You’ve got to find one spot where you stay centered, where you stand still, so that you can catch the flowing of the mind. Sometimes you do this while you’re sitting, but a lot of the really good insights come when you’re doing walking meditation, or just going around doing your chores in the course of the day. Sometimes when you’re sitting in meditation, it’s like a schoolroom of kids who behave while their teacher is in the room. It’s when the teacher is a little bit distracted that some of the kids get a sense that they can sneak around, or play, or run around the room, or whatever.
It’s the same with walking meditation. Even when you’re very focused in walking meditation, you still have to be aware of how the body is moving, when you’re coming to the end of the path. That slight bit of distraction can often leave a little bit of an opening. As they say in Thai, suam roi: The defilements can step in your footsteps as you’re looking out, and all of a sudden you find yourself gone if you’re not paying attention. Walking meditation is a good opportunity to see how the mind flows out. You’re trying to maintain your center and you notice that it gets a little wobbly. Okay, why is it getting a little wobbly? It’s not so much from the impact of things flowing in. It’s things flowing out.
There’s a physical sense that goes with the mind flowing out. A good place to catch this is right there at the tip of the sternum, right in the area of the heart. There’s an outflow of energy and if you can catch it, you can see it flowing out—but you don’t flow with it. That’s your opportunity to see when there is a flow, how strong it is, and where the flow is coming from.
When you’ve learned to do this while you’re walking, then you can start doing it in all your other activities. The important thing is that you have that sense of a balanced center, like the man with the bowl of oil on his head. You have to be very centered, very balanced. Otherwise, it’s like trying to throw a pot on a potter’s wheel. If you’re not balanced and centered, your hands are going to slip a little bit, and the pot’s not going to be a pot. It’s going to be this mess of clay.

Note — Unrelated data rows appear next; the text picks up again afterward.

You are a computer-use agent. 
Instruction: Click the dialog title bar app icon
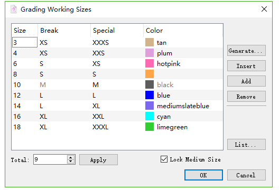coord(14,10)
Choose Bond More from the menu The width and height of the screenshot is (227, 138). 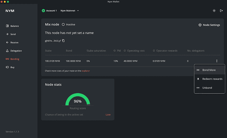(x=209, y=70)
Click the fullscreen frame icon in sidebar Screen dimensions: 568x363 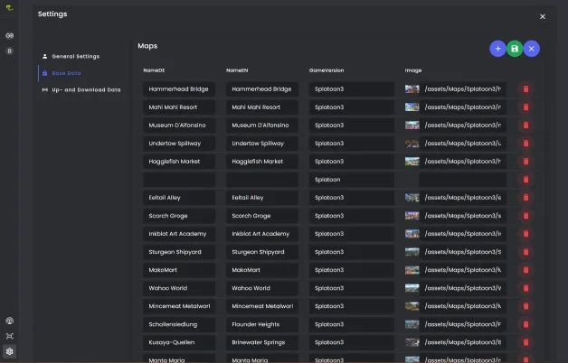click(x=9, y=336)
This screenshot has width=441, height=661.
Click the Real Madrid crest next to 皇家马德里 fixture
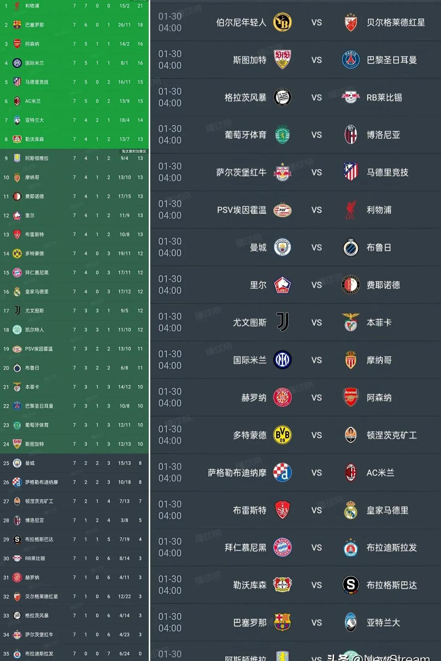pos(351,510)
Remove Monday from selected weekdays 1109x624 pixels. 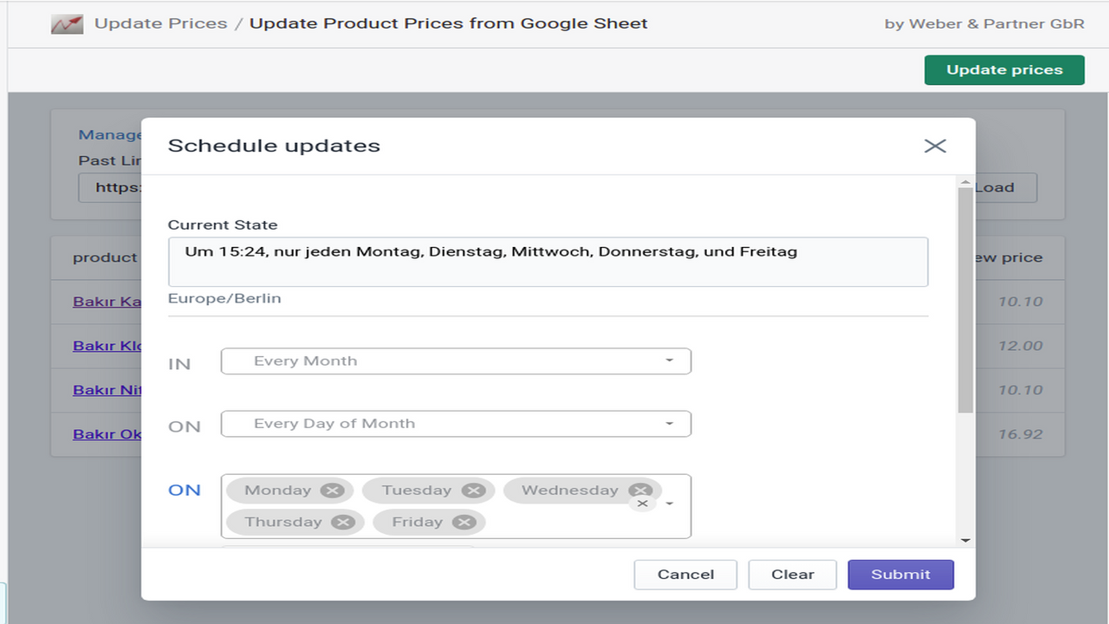(332, 490)
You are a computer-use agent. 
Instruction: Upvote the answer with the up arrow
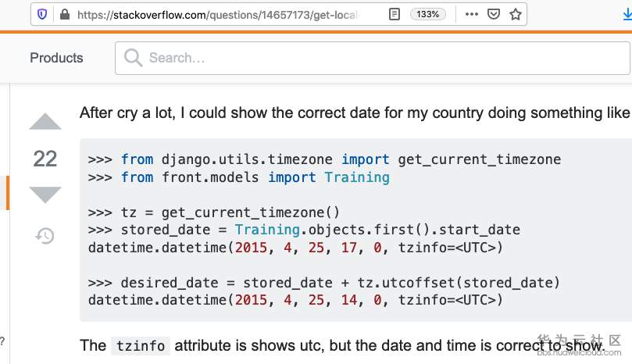pyautogui.click(x=45, y=123)
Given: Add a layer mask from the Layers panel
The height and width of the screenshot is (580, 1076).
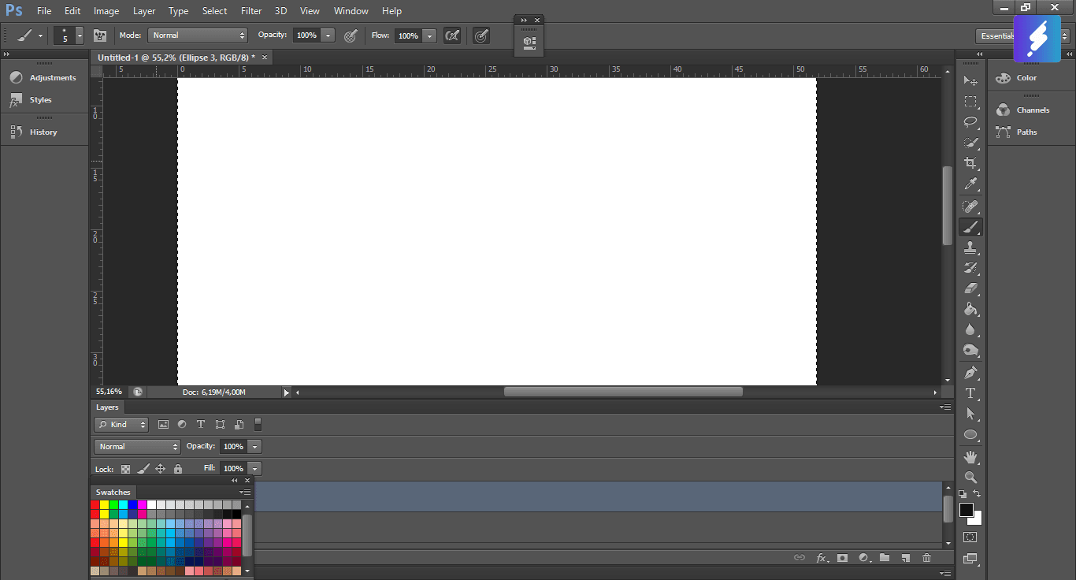Looking at the screenshot, I should [x=842, y=557].
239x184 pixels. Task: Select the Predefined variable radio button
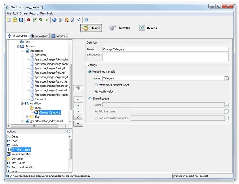tap(90, 72)
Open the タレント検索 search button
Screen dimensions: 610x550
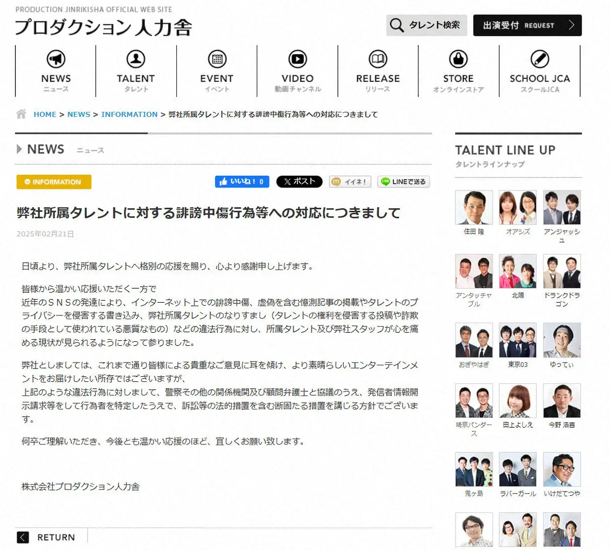click(426, 25)
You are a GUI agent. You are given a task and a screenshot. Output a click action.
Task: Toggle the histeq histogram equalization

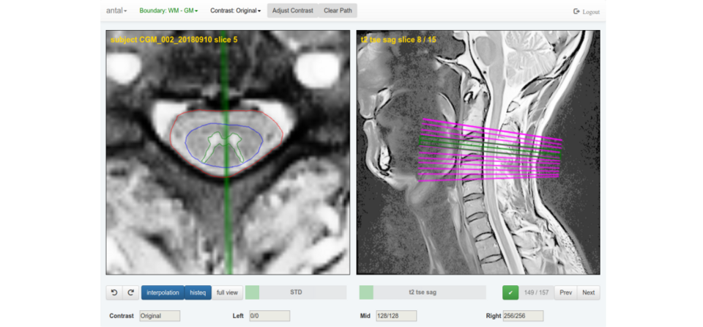(198, 293)
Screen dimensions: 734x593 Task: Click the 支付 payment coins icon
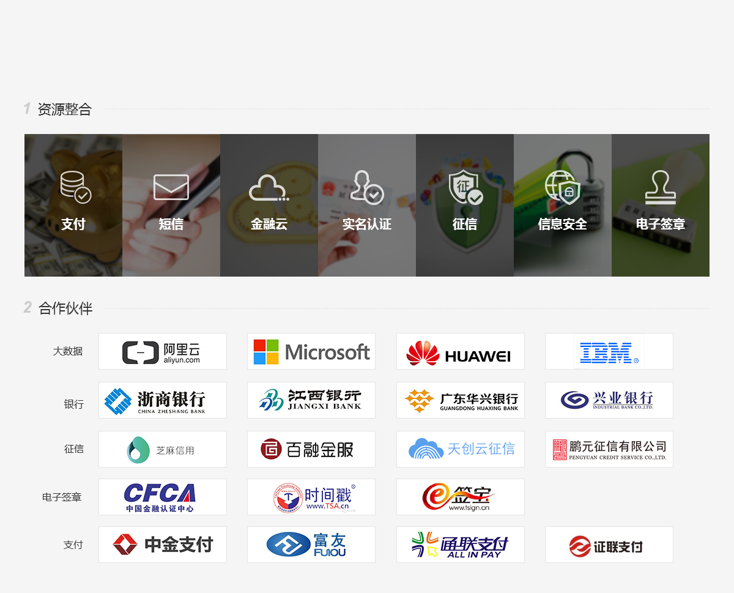point(75,187)
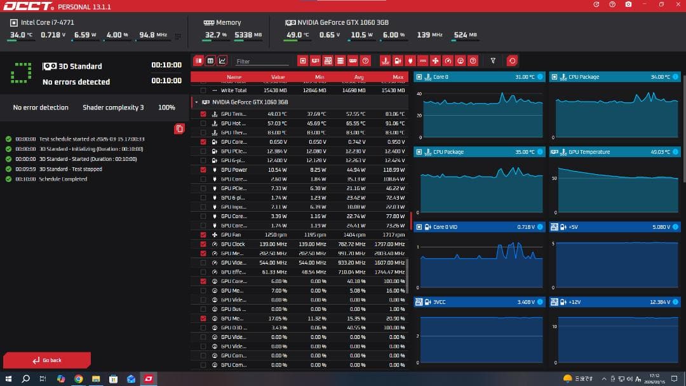
Task: Click the Go back button
Action: pos(47,360)
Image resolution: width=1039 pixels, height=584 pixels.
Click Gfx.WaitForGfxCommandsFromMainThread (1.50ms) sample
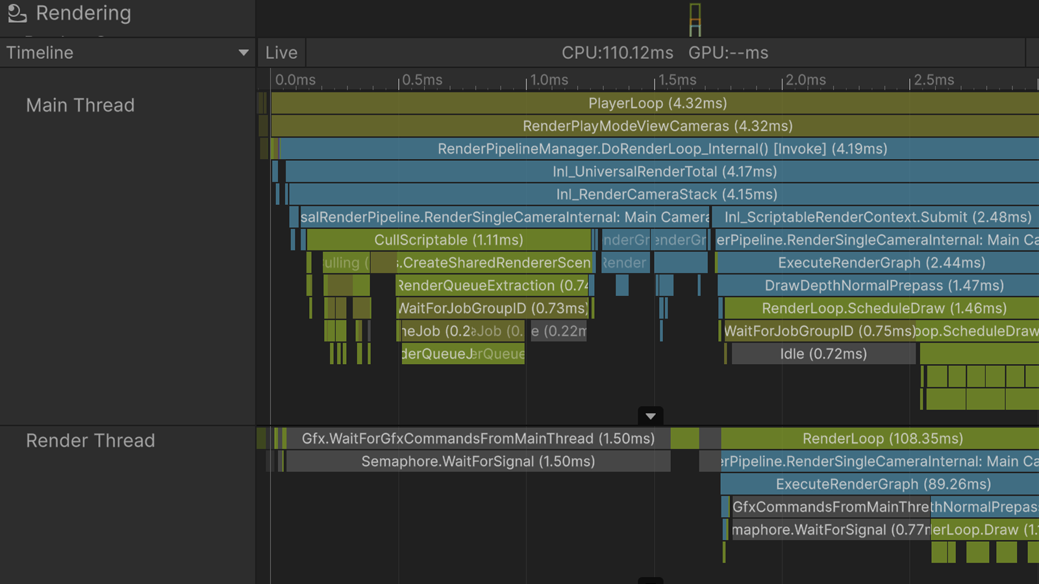click(x=478, y=439)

As the world spins around you, you try to stay as centered as possible so that you can catch yourself flowing after the world. Again, the spinning is not so much the problem. It’s that you tend to flow out and want to spin along with it. That’s why we suffer.

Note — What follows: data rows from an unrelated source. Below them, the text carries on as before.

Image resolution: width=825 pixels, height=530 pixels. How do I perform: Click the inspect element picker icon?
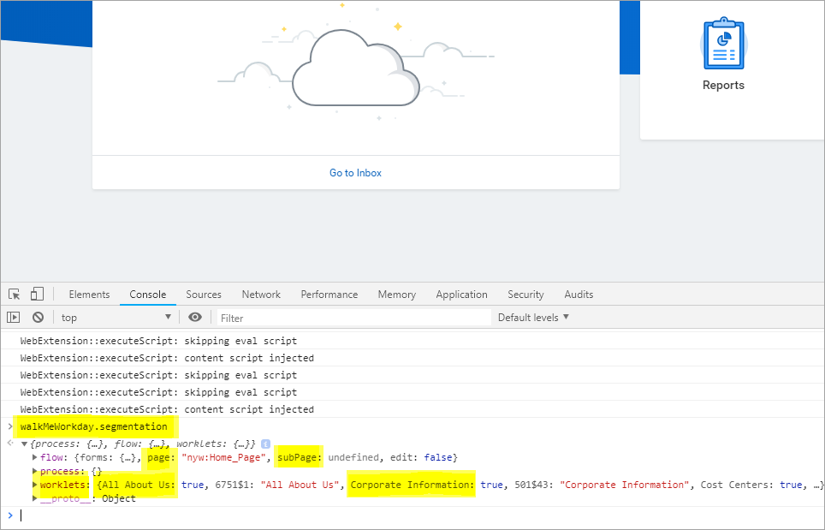pos(14,295)
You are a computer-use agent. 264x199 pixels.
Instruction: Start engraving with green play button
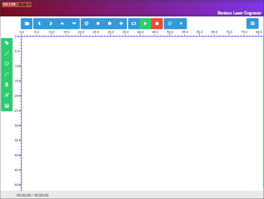[x=145, y=23]
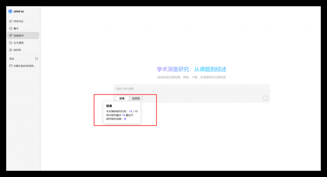Select the 标准 mode option
This screenshot has height=177, width=327.
click(x=122, y=98)
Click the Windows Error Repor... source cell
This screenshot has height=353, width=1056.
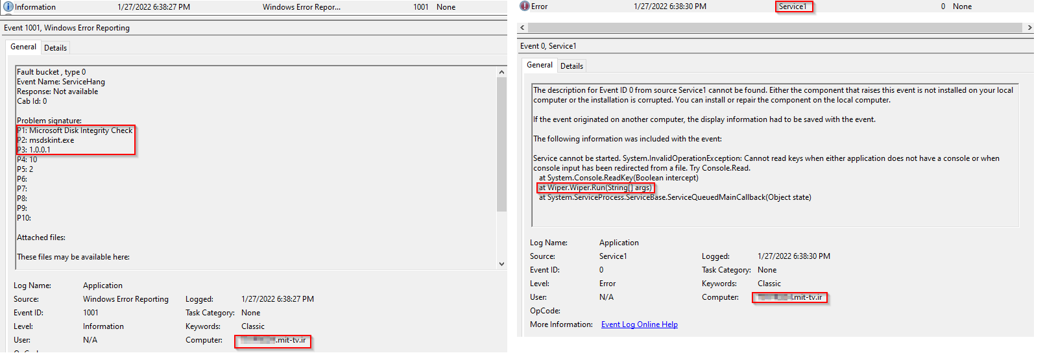(x=301, y=7)
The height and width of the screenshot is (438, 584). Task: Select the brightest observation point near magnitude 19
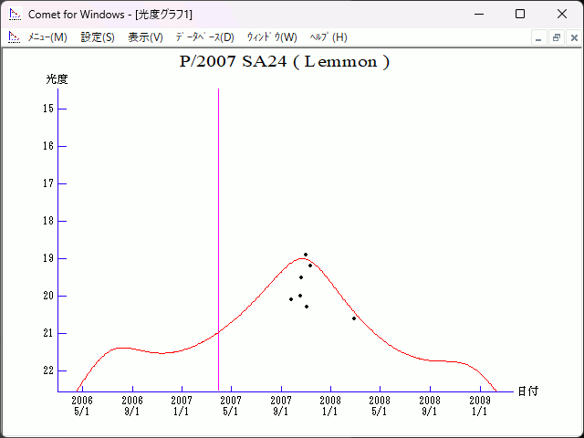coord(306,255)
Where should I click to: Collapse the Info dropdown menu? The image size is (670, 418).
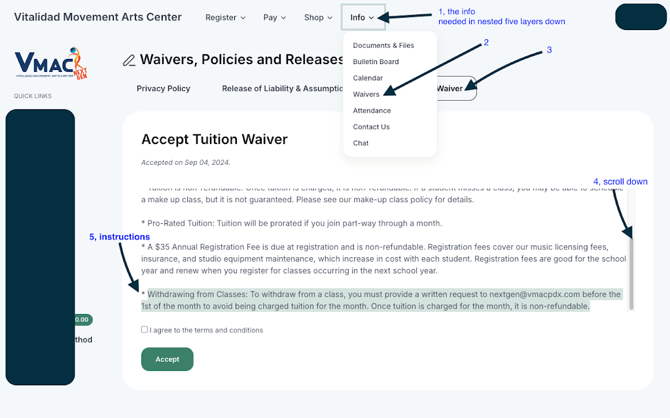(x=362, y=18)
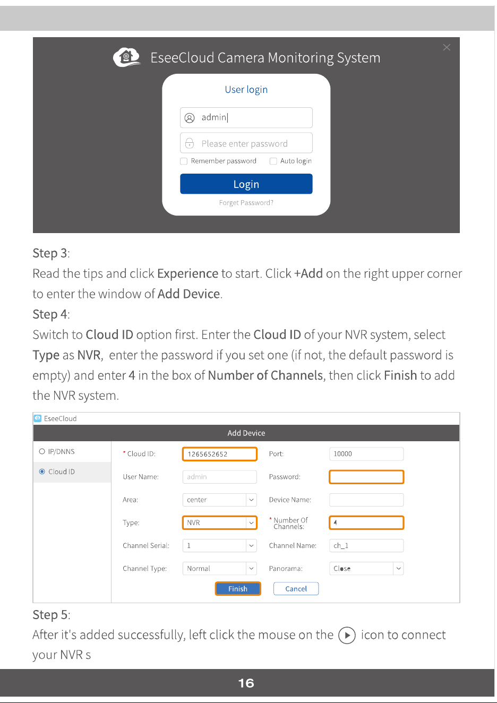Click the EseeCloud cloud camera logo
This screenshot has width=497, height=703.
(127, 57)
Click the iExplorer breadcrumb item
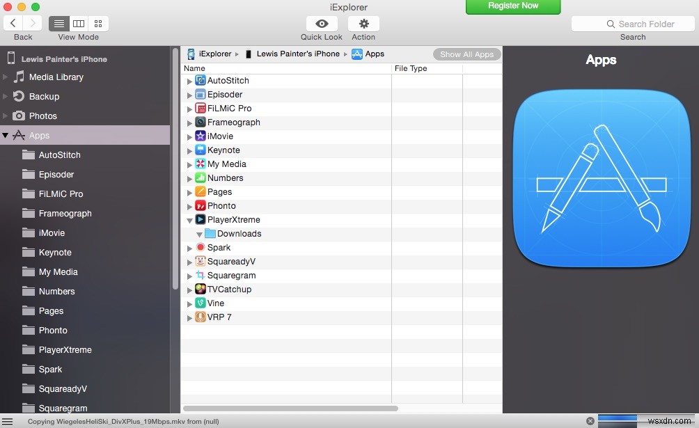Viewport: 699px width, 428px height. click(x=211, y=53)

So, as Ajaan Lee says, you want to know the objects after which you spin, but also the flow of the mind after them. And what’s the awareness from which that flow comes? Check for these things. The only way you can do it, though, is to have that strong sense of center—established, firm, still—as the body moves through life. The lessons we’re learning here, on how to stay with the center, are meant to be taken with you as you go, so that the day isn’t divided up into times.
Ajaan Fuang had a nice image once. He said most of us live our lives divided into little times: time to eat, time to talk, time to do our chores, time to meditate. It all turns into times, he says. What you want to do is make your practice timeless, so that it’s timeless throughout the day. No matter what time it is outside, it’s always practice time inside. It’s time to be centered inside. That’s the only way you’re going to understand anything.